# Review of my ADA Superjet ES-300



## Darkblade48 (Jan 4, 2008)

Simply stunning piece of equipment. How much did you pay for it?


----------



## huhu89151734 (Jun 29, 2010)

We got it while we were still in Japan, converted to USD was a little over $290 I think.


----------



## Clinton Parsons (Apr 11, 2016)

These are cute little filters, but I was sad when they came out that they didn't use Iwaki pumps. I like my ES-600's and ES-2400 a lot. 

Does the ES-300 come with the little poem engraved on it? My ES-600's do but my 2400 did not.


----------



## huhu89151734 (Jun 29, 2010)

Clinton Parsons said:


> These are cute little filters, but I was sad when they came out that they didn't use Iwaki pumps. I like my ES-600's and ES-2400 a lot.
> 
> Does the ES-300 come with the little poem engraved on it? My ES-600's do but my 2400 did not.

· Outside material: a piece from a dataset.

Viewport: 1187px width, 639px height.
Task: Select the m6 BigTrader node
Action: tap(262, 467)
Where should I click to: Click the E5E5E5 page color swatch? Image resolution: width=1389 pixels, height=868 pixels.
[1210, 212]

Uh! So ES 300 does not use Iwaki, maybe that is why mine sounds louder than what I expected. Anyway you happen to know which motor they use then? And no... I don't think mine has poem on it... just ADA logo.


----------



## Clinton Parsons (Apr 11, 2016)

Zhonglong International Pump ZL38-22. So... Chinese crap OEM manufacturer. Maybe Iwaki did not make a pump small enough. 

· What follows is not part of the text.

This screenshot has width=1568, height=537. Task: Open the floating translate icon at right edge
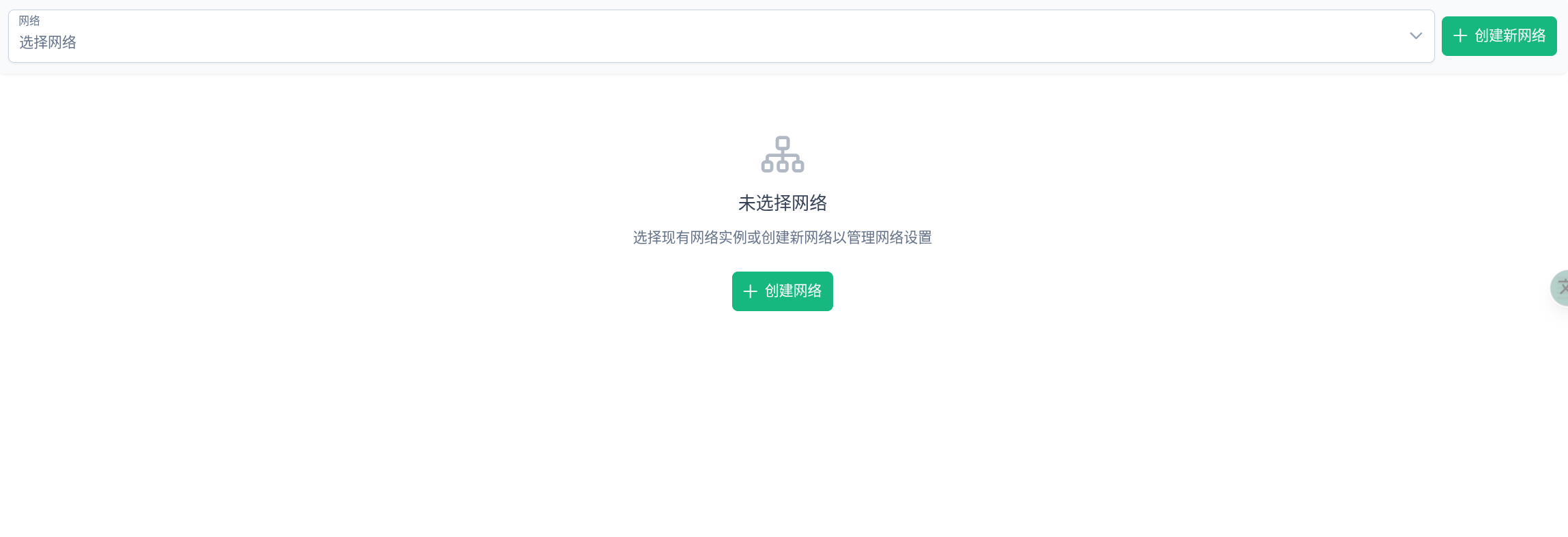click(x=1560, y=288)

Iwaki are not silent like Eheim, either. It's more audible than you would expect if you are used to Eheim silence but not bothersome.


----------



## huhu89151734 (Jun 29, 2010)

Clinton Parsons said:


> Zhonglong International Pump ZL38-22. So... Chinese crap OEM manufacturer. Maybe Iwaki did not make a pump small enough.
> 
> Iwaki are not silent like Eheim, either. It's more audible than you would expect if you are used to Eheim silence but not bothersome.


Thats what I kind of thought...this pump does not look like the pump being used on the rest of the filter line... Good thing is I read Chinese and did some research and found this Zhonglong International is also a company that meant to build industrial grade pump instead of consumer grade. At worst in case this pump fails, I know who do I call to get a cheap replacement:grin2:


----------



## McCarthy (Mar 13, 2017)

huhu89151734 said:


> Thats what I kind of thought...this pump does not look like the pump being used on the rest of the filter line... Good thing is I read Chinese and did some research and found this Zhonglong International is also a company that meant to build industrial grade pump instead of consumer grade. At worst in case this pump fails, I know who do I call to get a cheap replacement:grin2:

























Will this have too much flow for a 20 gallon tank? Is there any way to adjust the flow with some aftermarket electronics?


----------



## huhu89151734 (Jun 29, 2010)

McCarthy said:


> Will this have too much flow for a 20 gallon tank? Is there any way to adjust the flow with some aftermarket electronics?




Nope the ES300 is recommended for tanks no bigger than a 60P, which is a 17gallon tank. I would go for a ES600 for a 20gallon tank. And you can use a ball valve on the outlet to adjust the flow.


----------